## Begin The input

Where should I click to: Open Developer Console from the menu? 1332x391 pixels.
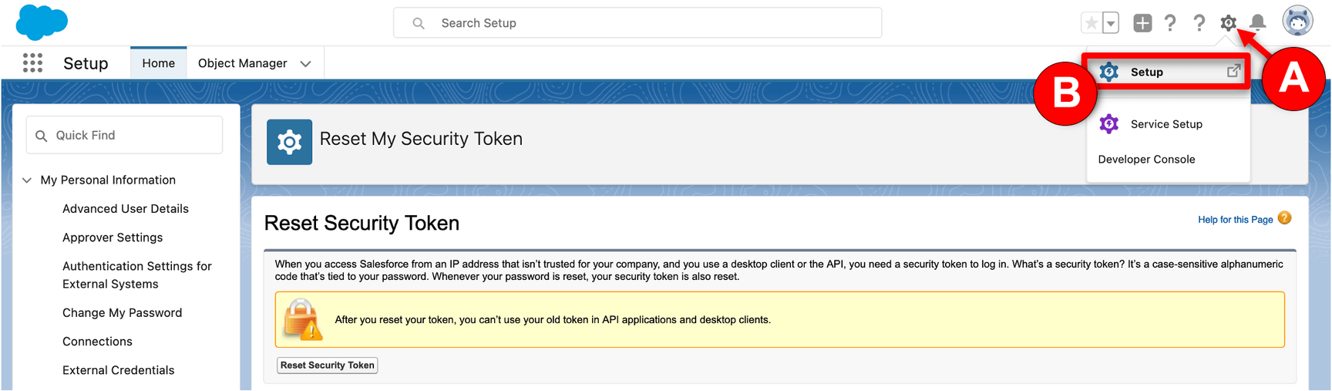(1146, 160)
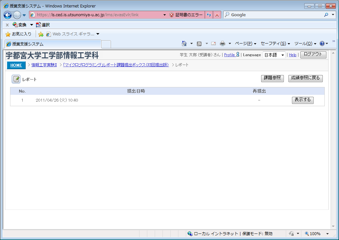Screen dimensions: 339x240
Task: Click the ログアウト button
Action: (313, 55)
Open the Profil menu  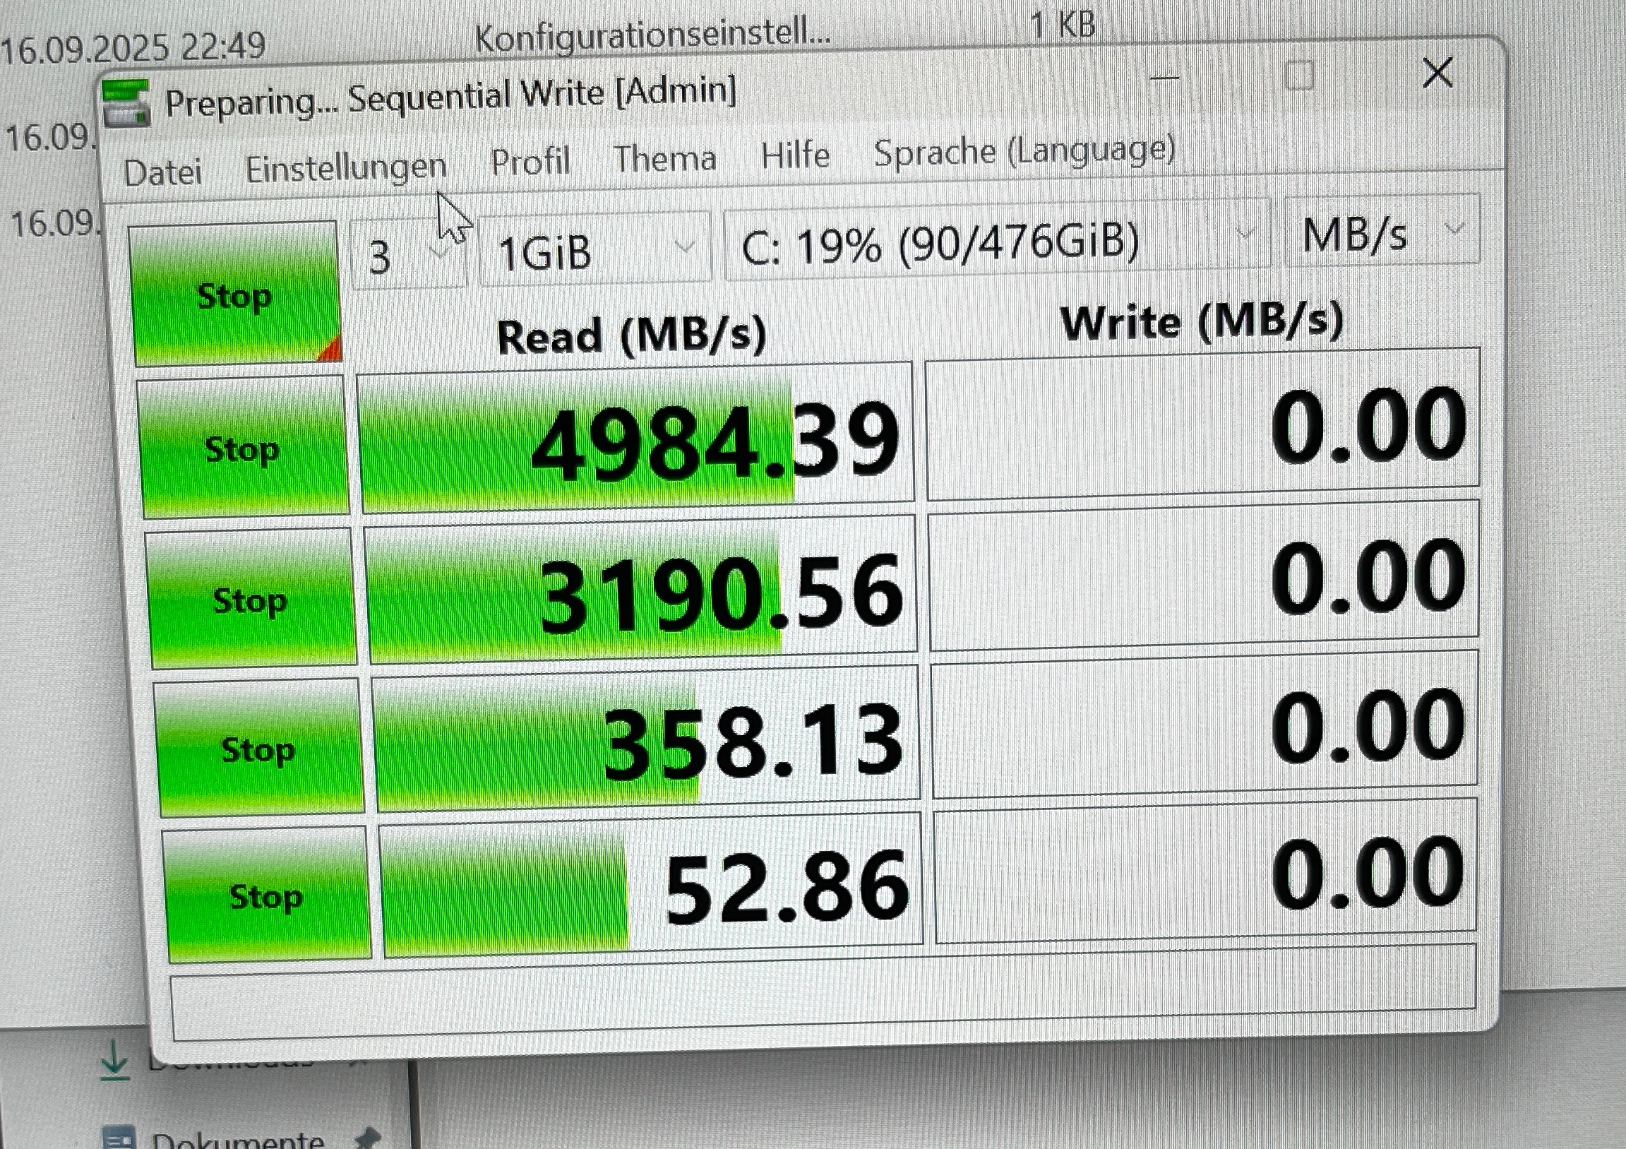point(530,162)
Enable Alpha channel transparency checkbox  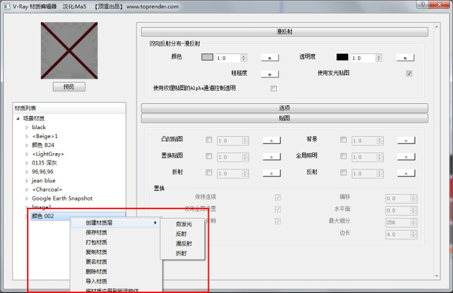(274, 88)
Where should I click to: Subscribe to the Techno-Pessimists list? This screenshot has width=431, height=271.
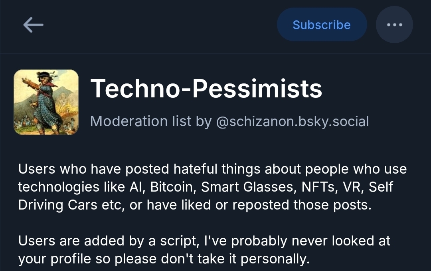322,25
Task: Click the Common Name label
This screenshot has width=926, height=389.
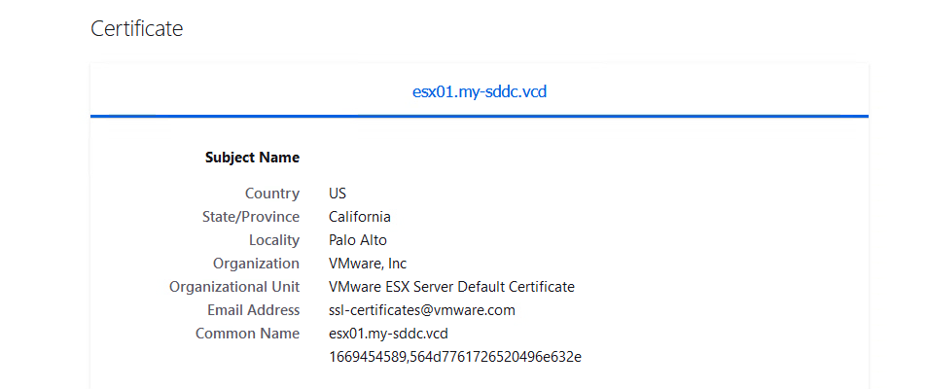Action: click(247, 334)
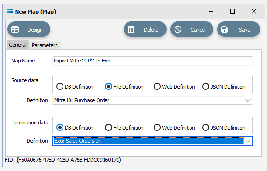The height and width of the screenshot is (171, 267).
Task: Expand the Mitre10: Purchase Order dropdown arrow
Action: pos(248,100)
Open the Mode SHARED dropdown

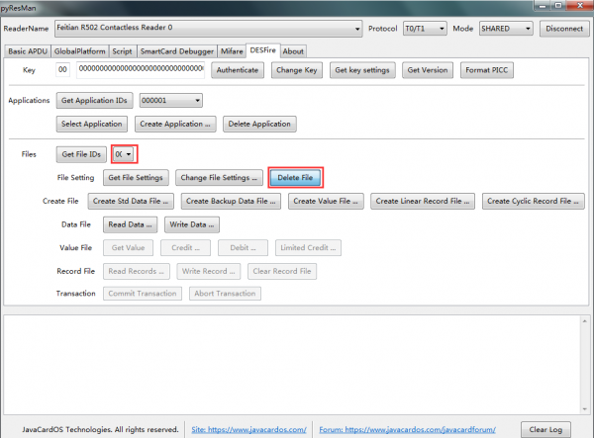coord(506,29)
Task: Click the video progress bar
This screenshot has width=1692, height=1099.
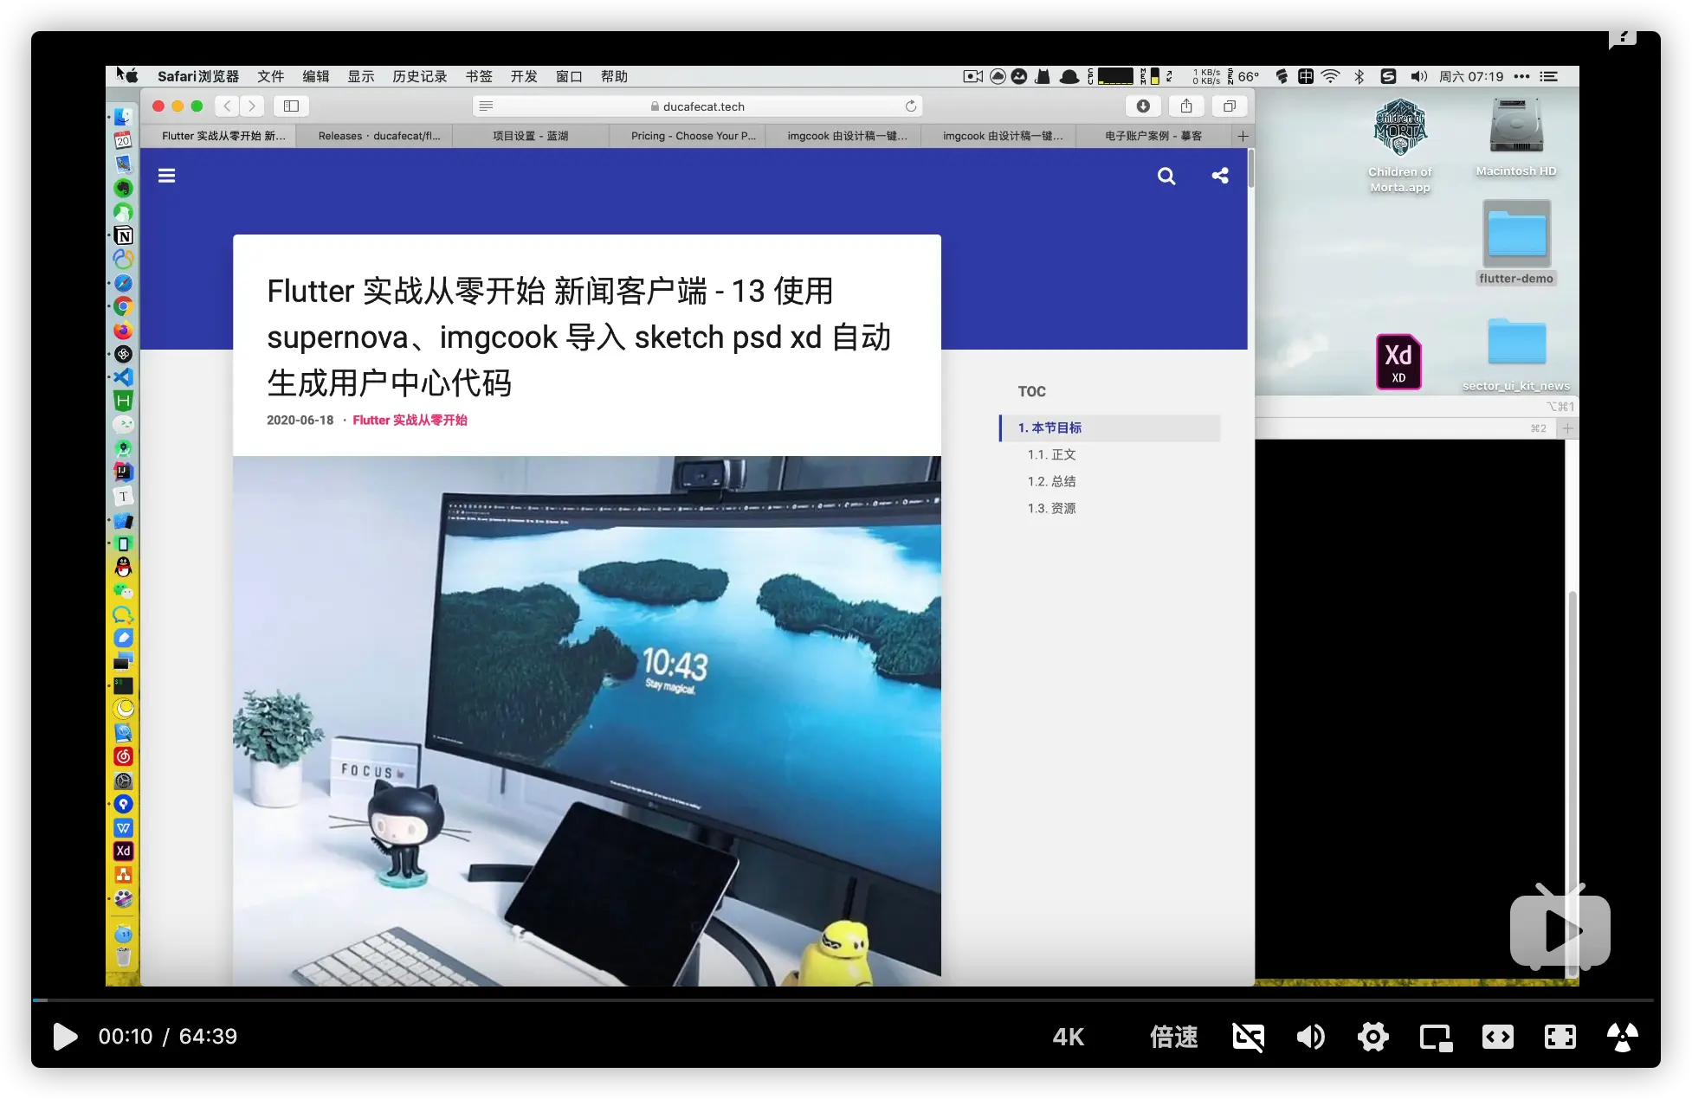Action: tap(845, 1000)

## End The input

--- Stated exercise ---
Gather every line of the listing above that contains the string "Where", treating uppercase and lowercase letters as distinct.

--- Answer to this exercise ---
Where should I click to: Open Developer Console from the menu? 1332x391 pixels.
Where should I click to: Subscribe to the Techno-Pessimists list? This screenshot has width=431, height=271.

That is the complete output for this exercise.